NAME: Jimmy O’Keeffe
CURRENT TITLE: PhD student at Imperial College London
AREA OF EXPERTISE: Water resources
YEARS OF EXPERIENCE: Almost 5 years in consultancies in the UK and Ireland; mainly on a variety of water resource and land contamination projects. Two years into PhD programme at Imperial College London
EDUCATION: BSc Environmental Sciences/Physical Geography, University College Cork; MSc Hydrogeology, Cardiff University
What’s your job like?
My research looks at the impacts of irrigation on water resources in the Ganges Basin, mostly in the state of Uttar Pradesh in North India. Uttar Pradesh is home to about 200 million people, the majority of whom depend on agriculture for a living. Agriculture in turn depends on water, and somewhere in the region of 90% of all water used in the state is for irrigation. However, exactly how much water is used, where it’s used, and the different drivers behind water use in the region are not very well understood. Through fieldwork and modelling irrigation and water use requirements, I’m trying to build a story of how water is used in the region, and hopefully from that, find more suitable, sustainable and realistic ways of water use in the future. I’m fortunate to work in quite a large team with scientists from both the UK and India across a range of fields, including groundwater modelling, climatology and hydrology. I’ve also managed quite a bit of field work, including two months in the central region of Uttar Pradesh. This involved interviewing over 100 farmers on their water use practices, building a picture on the variation in irrigation practices across the region.

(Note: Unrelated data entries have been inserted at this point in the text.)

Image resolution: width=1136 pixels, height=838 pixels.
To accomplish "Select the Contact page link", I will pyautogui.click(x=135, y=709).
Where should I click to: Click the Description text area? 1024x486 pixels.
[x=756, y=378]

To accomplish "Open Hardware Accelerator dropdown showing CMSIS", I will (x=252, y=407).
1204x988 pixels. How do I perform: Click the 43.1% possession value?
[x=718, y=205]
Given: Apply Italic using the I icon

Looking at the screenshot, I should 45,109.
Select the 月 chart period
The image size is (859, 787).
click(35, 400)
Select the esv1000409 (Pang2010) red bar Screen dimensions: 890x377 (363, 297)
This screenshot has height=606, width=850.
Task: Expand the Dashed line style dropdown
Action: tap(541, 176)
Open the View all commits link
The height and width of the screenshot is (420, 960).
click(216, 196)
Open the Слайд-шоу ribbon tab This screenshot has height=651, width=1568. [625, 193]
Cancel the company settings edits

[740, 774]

What’s a typical day like?
My day usually starts fairly early cycling through London traffic. I share an office with other PhD students and Post Docs in the Civil Engineering department of Imperial College’s South Kensington campus, in between the Natural History Museum, the Science Museum and Hyde Park; we’re a bit spoilt location wise! It’s a busy place. There seems to be someone working no matter what time you arrive in. Over the last 12 months, I’ve been focusing on collecting and analysing field data, processing over 100 farmer interviews takes a surprising amount of time. I’ve also been developing a model to represent irrigation water volumes which is then calibrated and designed based on the insights gained in the field. I try to squeeze in as much reading as I can. I’m also putting together another field programme which will take place in early 2015, in the middle of North India’s dry season and a perfect time to study how farmers use water in times of scarcity. My section, EWRE (Environmental and Water Resource Engineering) is made up of a nice mix of PhD students and Post Docs from a variety of backgrounds, so if you run into a problem, there are always plenty of people to ask for help and advice. We also have PhD Post Doc hydrology seminars, which usually take place every Wednesday. I’ve had the privilege of organising the meetings for this year, and it’s been a great platform for getting feedback on the work we are doing, problem solving, and hearing about research that is taking place outside the Department and University from invited external speakers. These involve a bit of extra work, but really add to the variety of a typical day in the office.
Not knowing what’s coming next. One of the best bits about research, especially on a topic like mine with so many different facets is that it can lead you in unexpected directions. When trying to build an understanding of water use and water resources in India, you need to consider how climate, geology, land use, crop types and economics all interact. This provides for some very exciting research that’s constantly changing and leading to new questions. Also, the best way to understand something is to get as close to the action as possible, and nothing is more fun that carrying out field work. I’ve been able to design and organise my own field work which has included visiting villages and farms in some of the most rural parts of Uttar Pradesh. This provides insights that cannot be found in any literature and exciting challenges quite literally around every bend.
Again, not knowing what’s coming next! Having a topic where many complex processes are taking place can lead to exploring areas that are outside your main field, which in my case have included things like economics, farmer behavior and even politics. The challenge is to identify the areas that are of most importance, focus on those and use them to build a picture of what’s really happening.
What’s your advice to students?
Don’t be afraid to take a risk. It sounds like such a cliché but when you are applying for your next position, whether it’s in academia, research or consultancy, it’s perfectly normal to think there are other people who are better qualified or better suited to the job. But there is no such thing as the perfect candidate; your profile may be exactly what the interviewer is looking for, so don’t be afraid to chance your arm. The same applies in your day-to-day work. I think the best way to learn is to jump into the deep end, and grab any opportunity that comes your way with both hands. Sure, it’s not going to work out perfectly every time, but sometimes the best way to get on in life is to bite off a bit more than you can chew.